Il mondo è bello perché vario: sarà una frase fatta ma la nostra individualità ha la sua importanza visto che la scoperta dell’«io genetico», ossia di forti e inaspettate differenze genetiche tra individui, annunciata da Craig Venter, è stata incoronata dalla rivista Science come scoperta scientifica dell’anno, per tutte le implicazioni che avrà in scienza e medicina.
E l’«oroscopo» scientifico per il 2008? Science prevede che arriveranno notizie importanti dai piccoli Rna che gestiscono molte importanti funzioni cellulari, da nuovi materiali per chip per computer, dall’acceleratore di particelle del Cern di Ginevra, e poi ancora dalla vita artificiale, a giudicare, vale la pena di aggiungere, dall’attivismo dello scienziato Craig Venter.

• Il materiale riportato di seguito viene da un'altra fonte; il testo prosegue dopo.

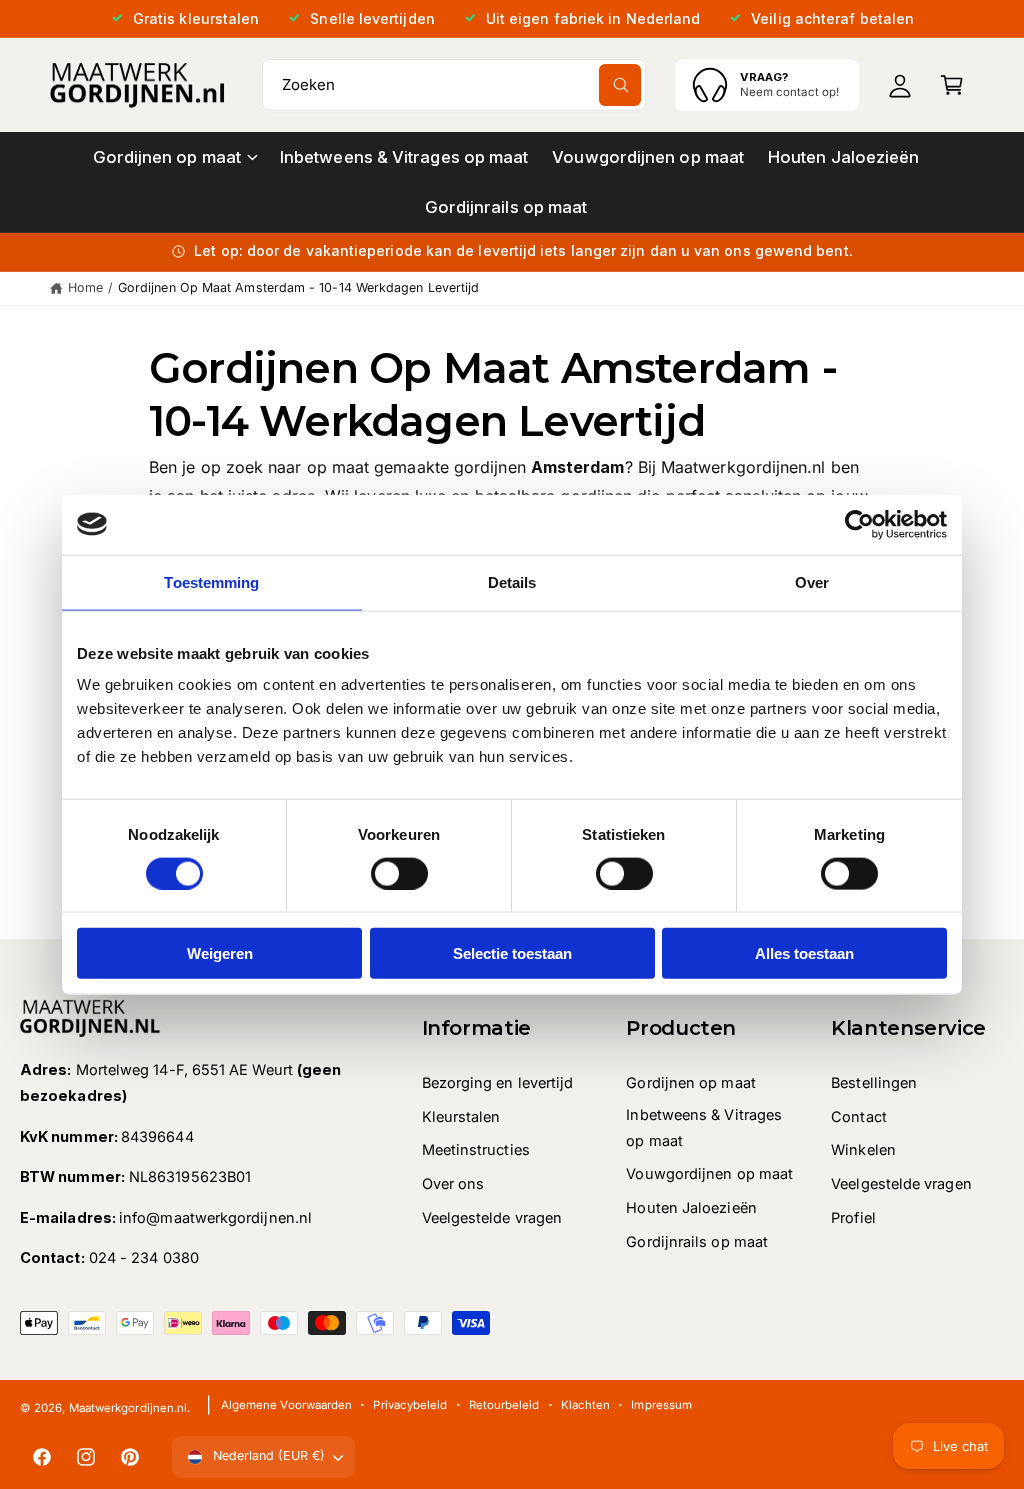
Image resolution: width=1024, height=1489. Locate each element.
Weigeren (220, 953)
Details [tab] (512, 581)
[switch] (399, 873)
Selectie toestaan (512, 953)
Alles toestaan (804, 953)
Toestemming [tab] (211, 581)
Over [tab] (812, 581)
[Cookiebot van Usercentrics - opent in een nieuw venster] (859, 524)
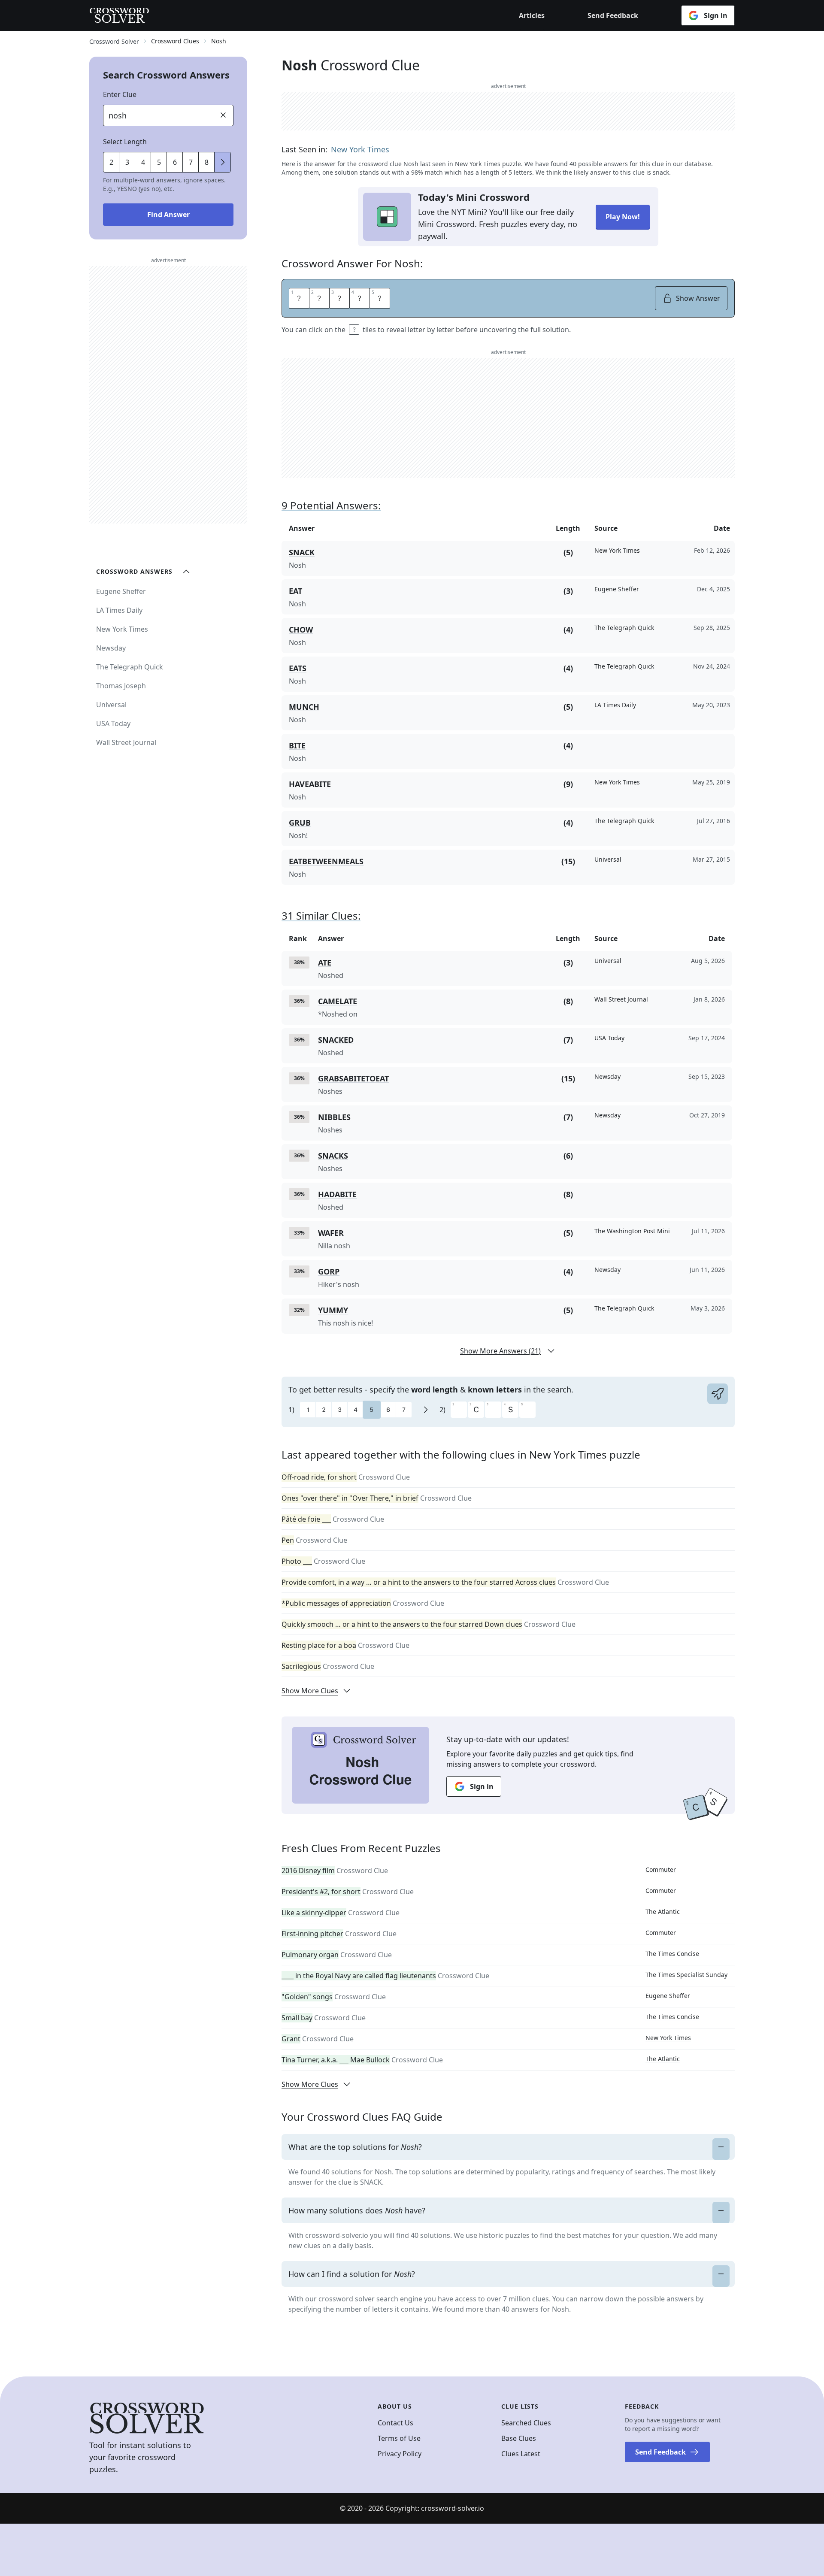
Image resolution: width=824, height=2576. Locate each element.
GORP (328, 1271)
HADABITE (337, 1194)
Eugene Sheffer (667, 1996)
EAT (295, 591)
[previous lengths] (222, 162)
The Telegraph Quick (129, 667)
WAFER (331, 1233)
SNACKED (336, 1040)
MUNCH (304, 707)
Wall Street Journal (126, 742)
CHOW (301, 629)
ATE (324, 962)
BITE (297, 745)
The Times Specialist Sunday (686, 1975)
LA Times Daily (119, 610)
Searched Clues (526, 2423)
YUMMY (333, 1310)
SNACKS (333, 1155)
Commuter (660, 1869)
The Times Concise (672, 1953)
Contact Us (395, 2423)
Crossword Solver (114, 41)
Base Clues (518, 2438)
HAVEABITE (310, 784)
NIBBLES (334, 1117)
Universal (111, 704)
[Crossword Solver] (119, 15)
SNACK (302, 552)
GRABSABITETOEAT (353, 1078)
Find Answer (168, 214)
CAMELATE (337, 1001)
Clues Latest (520, 2453)
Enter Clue (119, 94)
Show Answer (698, 298)
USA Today (113, 723)
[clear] (223, 115)
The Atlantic (662, 1911)
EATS (297, 668)
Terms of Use (399, 2438)
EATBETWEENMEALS (326, 861)
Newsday (111, 648)
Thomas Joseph (121, 685)
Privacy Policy (399, 2453)
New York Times (360, 149)
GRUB (300, 822)
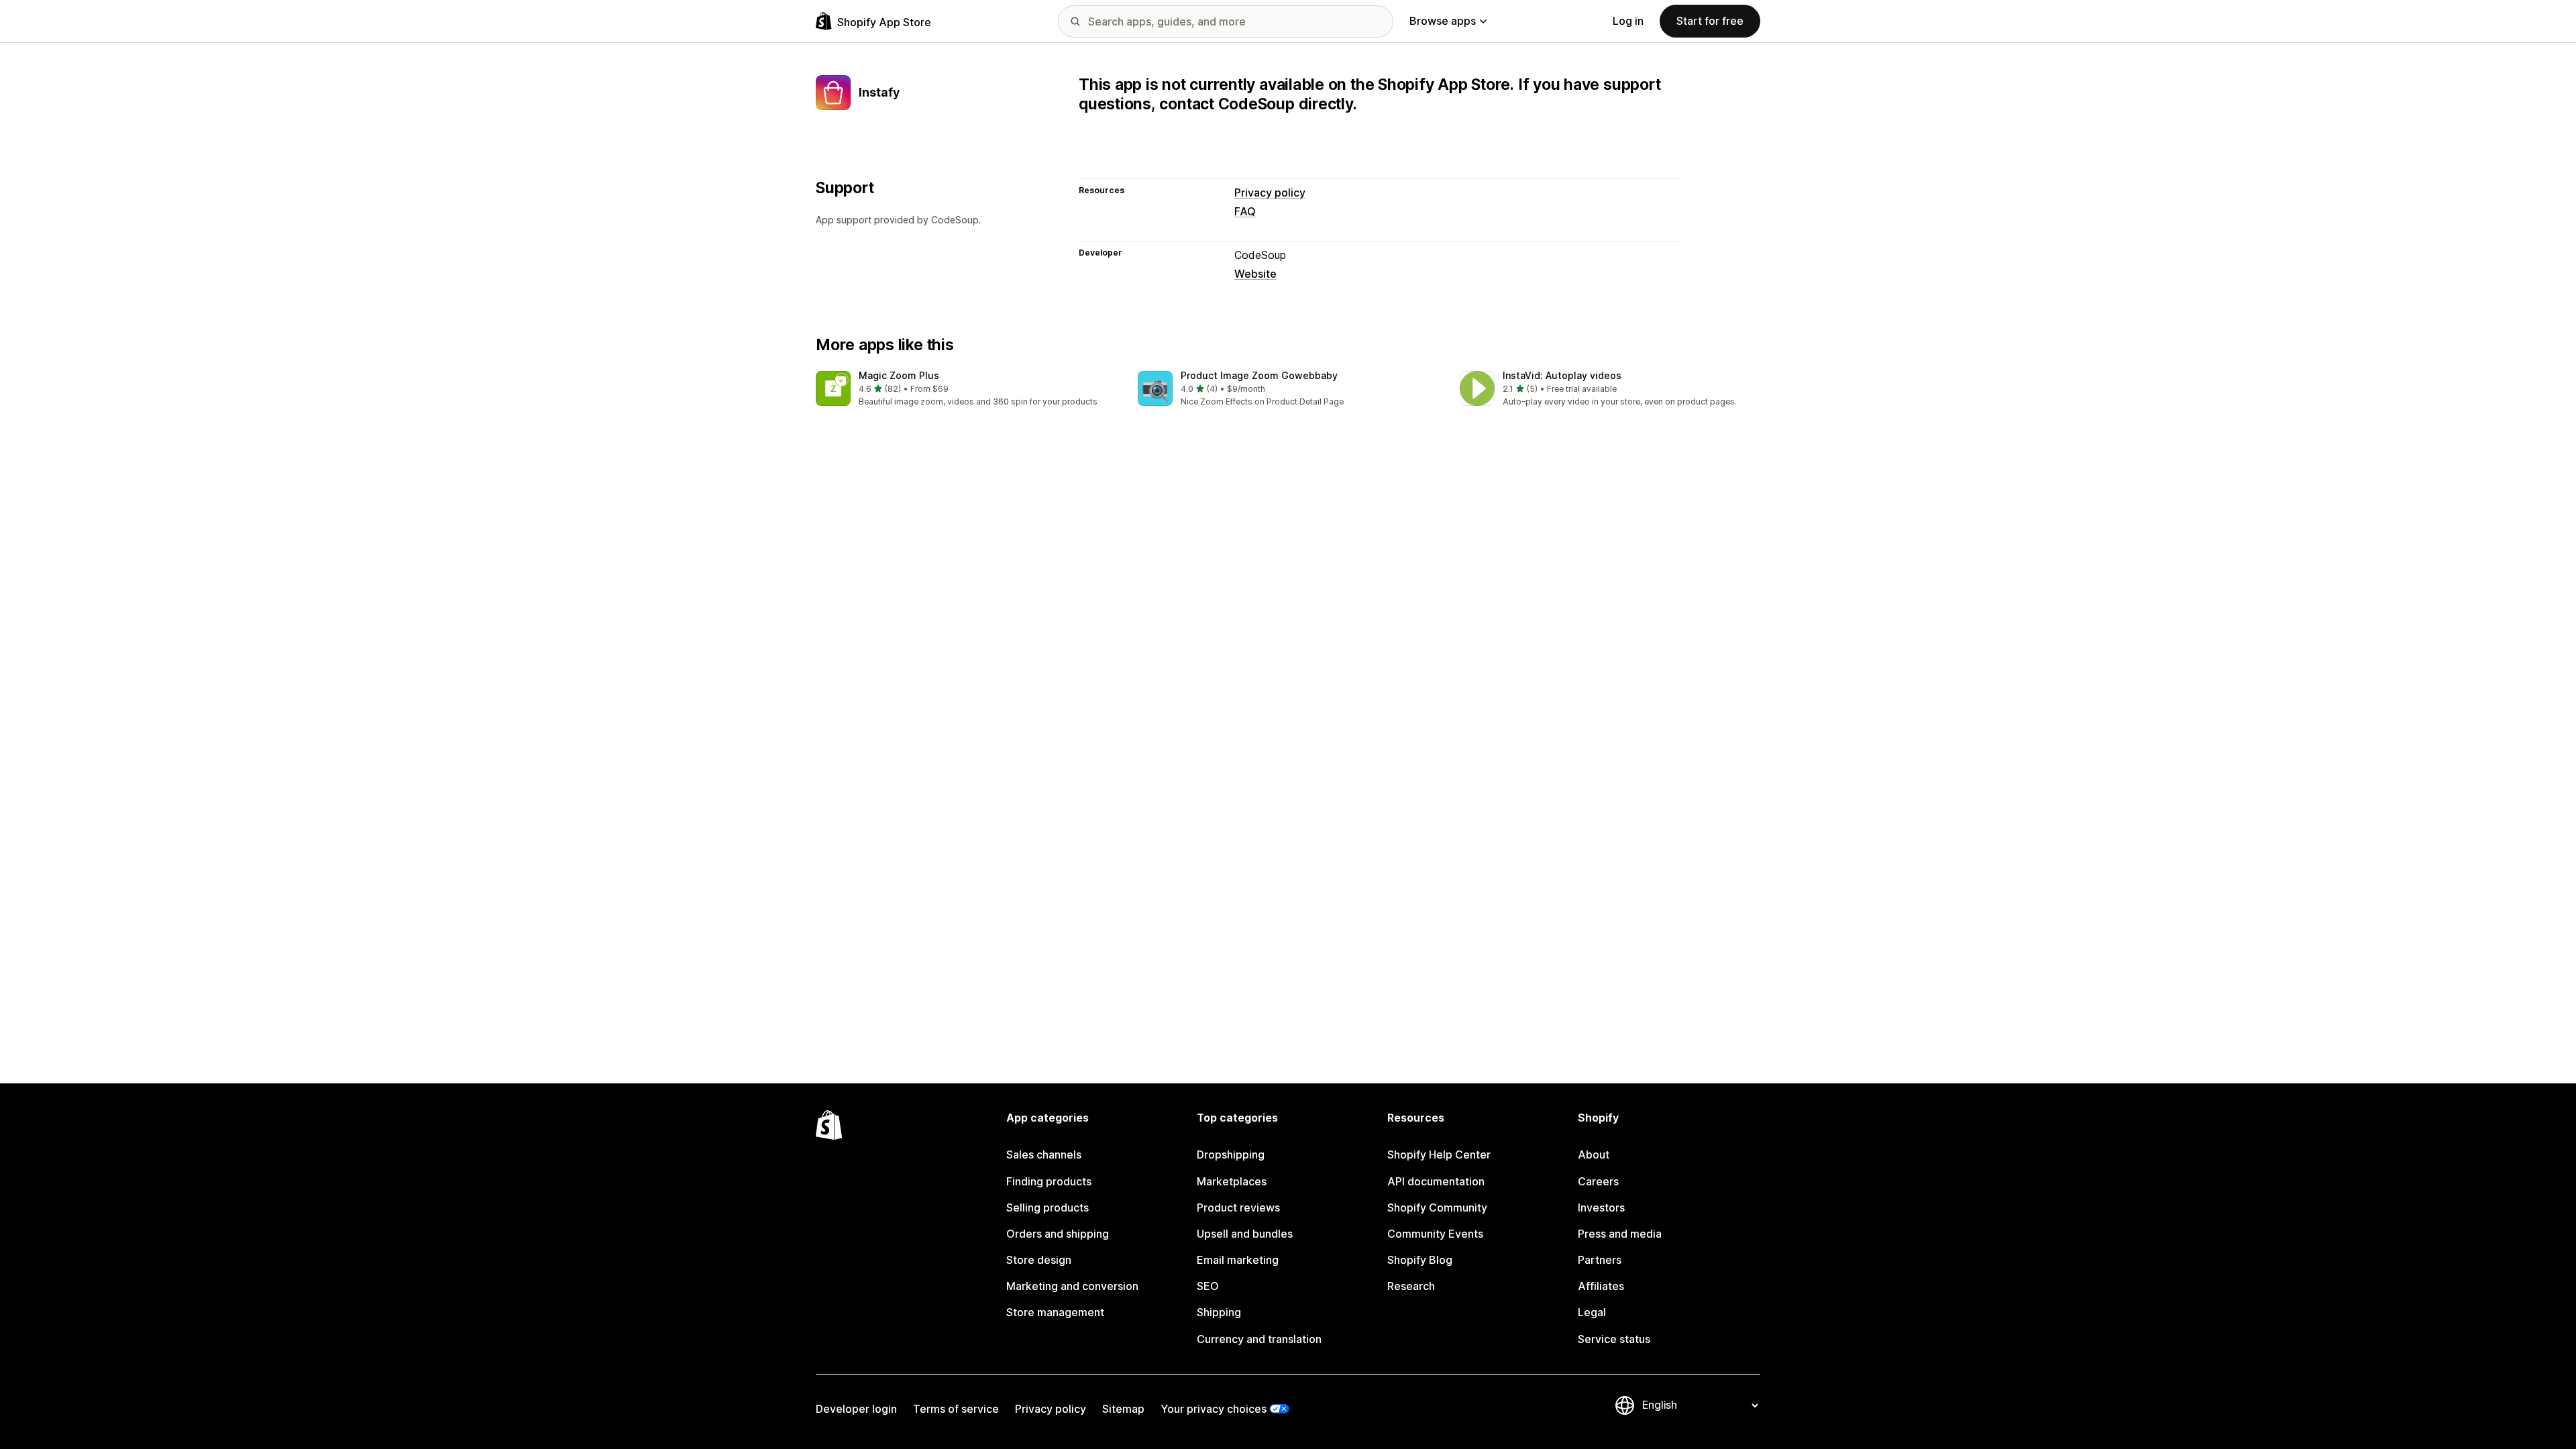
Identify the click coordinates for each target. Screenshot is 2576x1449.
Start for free (1709, 21)
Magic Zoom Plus (899, 375)
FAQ (1245, 211)
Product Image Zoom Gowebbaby (1259, 375)
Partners (1599, 1260)
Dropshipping (1231, 1154)
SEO (1208, 1286)
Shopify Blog (1419, 1260)
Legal (1592, 1312)
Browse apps (1442, 21)
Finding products (1048, 1181)
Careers (1598, 1181)
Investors (1601, 1207)
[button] (966, 389)
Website (1255, 273)
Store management (1055, 1312)
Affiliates (1601, 1286)
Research (1411, 1286)
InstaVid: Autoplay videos (1562, 375)
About (1593, 1154)
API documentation (1436, 1181)
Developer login (856, 1408)
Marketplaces (1232, 1181)
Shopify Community (1437, 1207)
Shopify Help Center (1439, 1154)
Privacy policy (1269, 192)
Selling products (1047, 1207)
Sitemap (1123, 1408)
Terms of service (956, 1408)
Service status (1614, 1339)
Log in (1628, 21)
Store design (1038, 1260)
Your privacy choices (1214, 1408)
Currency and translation (1259, 1339)
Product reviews (1238, 1207)
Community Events (1435, 1233)
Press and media (1620, 1233)
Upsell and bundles (1245, 1233)
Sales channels (1043, 1154)
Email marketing (1238, 1260)
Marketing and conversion (1072, 1286)
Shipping (1219, 1312)
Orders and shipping (1057, 1233)
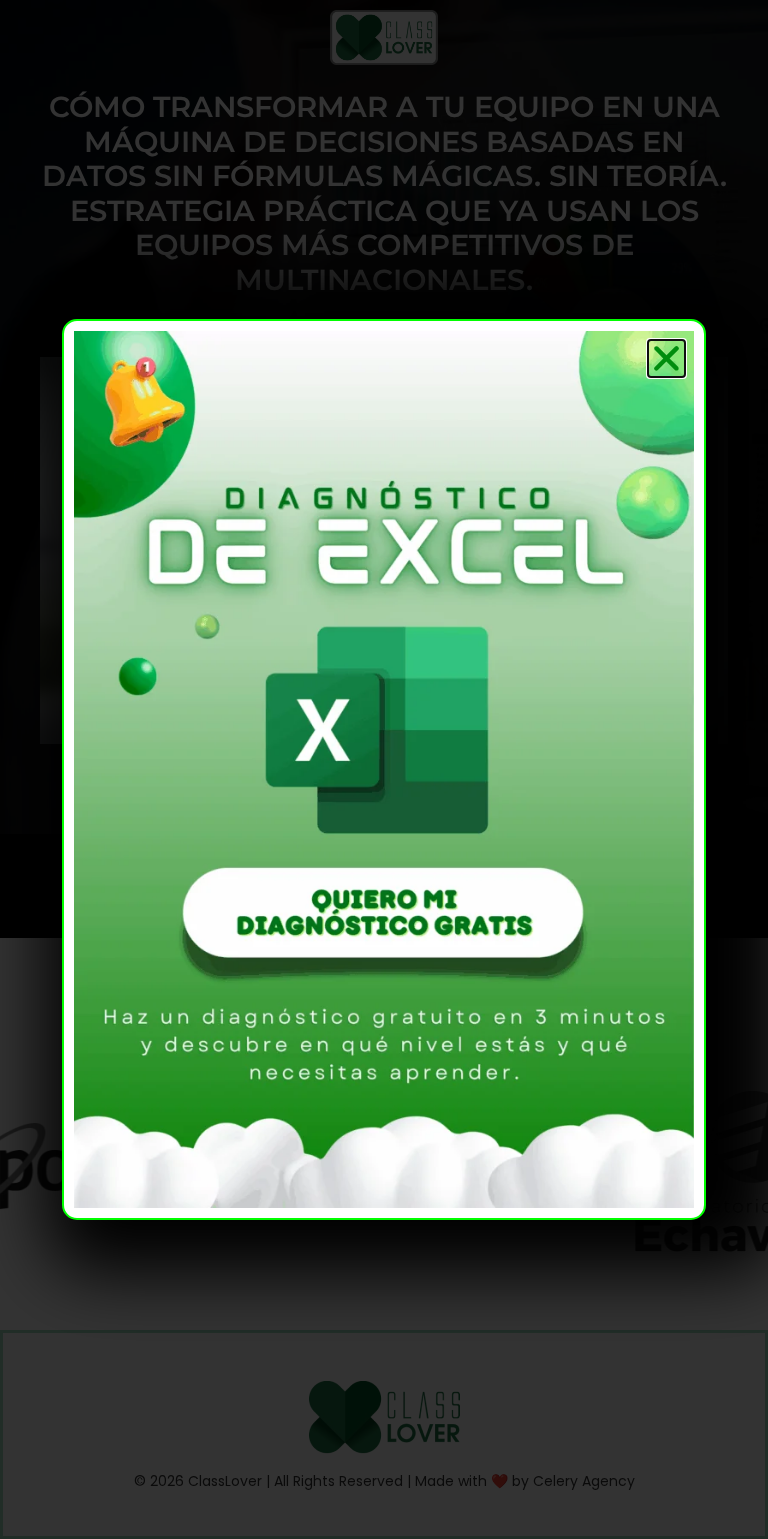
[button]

Ed è proprio Venter che per primo, mettendo a disposizione il proprio genoma, ha dimostrato che le differenze genetiche interindividuali sono di gran lunga maggiori del previsto, scoperta «regina» del 2007 secondo Science.
L’argento spetta invece, ha dichiarato Robert Coontz che ha curato la classifica con cui la rivista americana vuole ricordare a chiusura del 2007, alla già più volte osannata creazione delle «staminali etiche», cellule staminali simili a quelle embrionali ma prodotte senza sacrificare embrioni. Due equipe di ricerca indipendenti, una di Kioto e una statunitense, hanno per la prima volta in assoluto riprogrammato cellule adulte di pelle portando indietro il loro orologio e trasformandole in staminali pluripotenti.
Spazio anche all’astrofisica con la scoperta della possibile provenienza dei raggi cosmici operata dall’osservatorio Pierre Auger in Argentina; e alle nuove tecnologie con importanti scoperte su nuove proprietà magnetiche dei metalli di transizione che potrebbero portare una vera e propria rivoluzione nella scienza dei materiali.